Sunday, April 24, 2011

Required Reading

Random thoughts while waiting for May 15th to come around . . .

One of the characters in my forthcoming Applewood makes an observation which, coincidentally enough, is also something I've wondered long and hard about. He puts it thusly:

The purpose of junior high is to prepare you to die.

The evidence he proffers for that theory isn't the hellish junior high experience he and his friends are going through (and whoever thought it was a good idea to put all of those hormones and angst into one building hopefully died a horrible death) nor is it their own personal trials and tribulations. What he uses to buttress his theory is the required reading he and his friends have had shoved down their throats the past few years, which coincidentally, were the same books shoved down my throat when I was their age.

Among the books the characters have been forced to read are Death be not Proud ("Kid gets brain cancer and dies."), Lord of the Flies ("Plane crash. Adults die. Cannibalism. Just like our school."), Go Ask Alice, and On the Beach ("They all began to laugh, because On the Beach was the granddaddy of them all. In that book, everybody in the world dies. Eventually.")

Of course it doesn't end there. There was A Separate Peace and The Outsiders and Anne Frank: The Diary of a Young Girl and more. I remember another Death be not Proud teenager-gets-cancer-and-dies book being synopsized in the reading magazine we all got. And of course, the Wednesday before Thanksgiving every year, all the classes came together in the cafetorium for a ritualized viewing of Brian's Song.

You couldn't make it up.

So like I said, I've done a lot of wondering about that over the years, and I gotta figure part of it is simply payback on the part of teachers and school authorities for having to deal with eleven- to thirteen-year-old kids in their native habitat. And if the kids are going to make their lives miserable (and they do), then the teachers will have the last laugh, reminding kids every day that their time will come, and sometimes, sooner than you think . . .

Throw in frog dissection ("Extra points to keep the heart beating!") and getting bare-ass naked in front of other people for the first time and I tell ya, it's no wonder I recall junior high with such fondness.

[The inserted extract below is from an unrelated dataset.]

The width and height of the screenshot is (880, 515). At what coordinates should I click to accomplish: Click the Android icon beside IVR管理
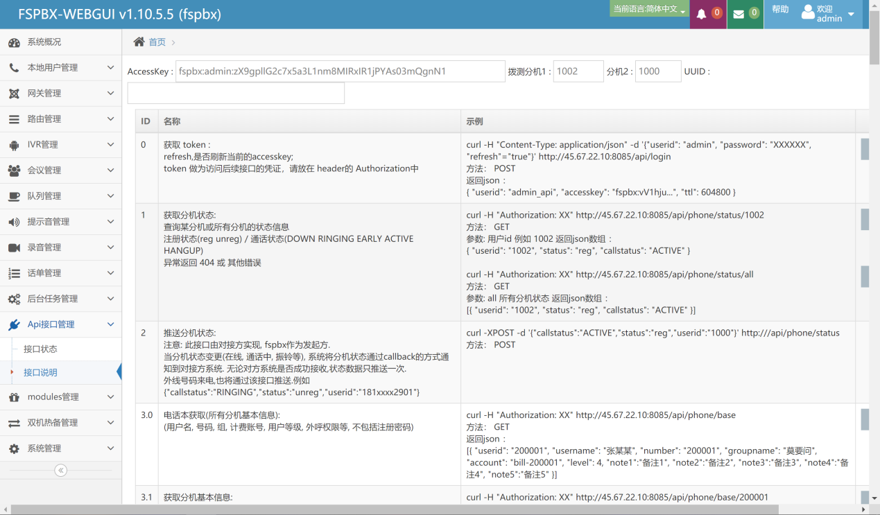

I do recognize that much of the above is indeed classic literature. Just question if it may be . . . a bit much. It certainly left an impression upon me, though in my case, some of it may have just been the zeitgeist of the time. As my own seventh-grade career was winding down, Seasons in the Sun hit the number one spot, and by the time I put my pen down for the last time that year, it had been overtaken by Billy Don't be a Hero.

So not that long ago, I wasn't surprised to see my eighth-grade nephew writing a paper on A Separate Peace. Another nephew, when asked what book they had him reading, alerted me there had been a new book added to the pantheon of classic dead-kid literature they make you read.

He was reading Into the Wild.

2 comments:

Aaron Polson said...

Wow...

Now I know why junior high sucked the big one. Looking forward to May, Brendan.

Brendan said...

And why you're teaching high school!

You're a good man, Aaron Polson. As always, thanks.